Hora de pagar a conta

Há uma grita geral, como sói acontecer. Precisaríamos não ter nossas bases geopolíticas e origens étnicas, para que nenhum ruído surgisse em decorrência das reformas fiscais em avaliação pela Câmara Municipal.

Propostas pelo prefeito Marcus Melo, as reformas não se aproximam, nem de perto, da derrama aplicada em Minas Gerais, no período colonial. Aqui, o principal ponto da reforma diz respeito à revisão da Planta Genérica de Valores – PGV, base para o cálculo do Imposto sobre Propriedade Territorial Urbano – IPTU. Nas Minas Gerais do tempo colonial, a derrama imposta pela Corte portuguesa era a arma, dos colonizadores, para receber o quinto do ouro colhido, a participação de 20% em cada grama de ouro sacada da natureza.
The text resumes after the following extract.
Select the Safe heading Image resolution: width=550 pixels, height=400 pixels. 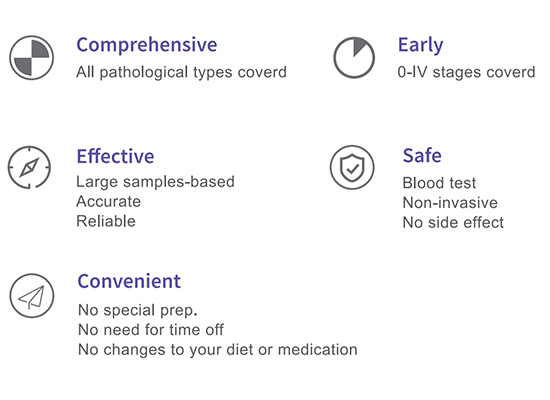click(422, 155)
Há diferenças gritantes. A PGV é um instrumento de justiça fiscal que se curva aos preceitos constitucionais e à legislação vigente. No caso de Mogi, seu cálculo se submete ao teto de 40% do valor do imóvel. Ou seja: para o imóvel de R$ 100 mil em valor comercial, o IPTU será lançado sobre R$ 40 mil. A última revisão da PGV local data de 2002. E os contribuintes que não concordarem com o valor venal atribuído à sua propriedade, poderão recorrer na esfera administrativa. Se não surtir efeito, há o caminho judicial.

O que não se pode admitir é que o mesmo morador da Cidade, que se cala por tanto tempo, dando mote à lenda do povo cordato, saia aos gritos quando lhe pedem a contrapartida ao fato de Mogi das Cruzes ter, hoje, a melhor qualidade de vida do Alto Tietê. Em todos os aspectos: em 2002, quando da última revisão da PGV, não havia o Hospital Municipal, tampouco a maioria absoluta das creches; Braz Cubas tinha boa possibilidade de se transformar em um bairro problemático e a iluminação pública era alvo de muitas queixas. Da mesma forma, a capacidade de tratamento de esgoto do Semae era de 15% da atual e a rede municipal de ensino atendia a pouco mais da metade dos seus alunos de hoje.

A Cidade não tinha nenhum dos seus atuais três parques públicos (Centenário, Leon Feffer e da Cidade); a burocracia municipal era tocada a carimbos com arcaicos processadores. O Cemforpe não estava nem em projeto, assim como a Escola de Governo.

Junji Abe e Marco Bertaiolli cuidaram de mudar esse quadro, em suas gestões como prefeito. Chegou a hora de pagar a conta; simples assim.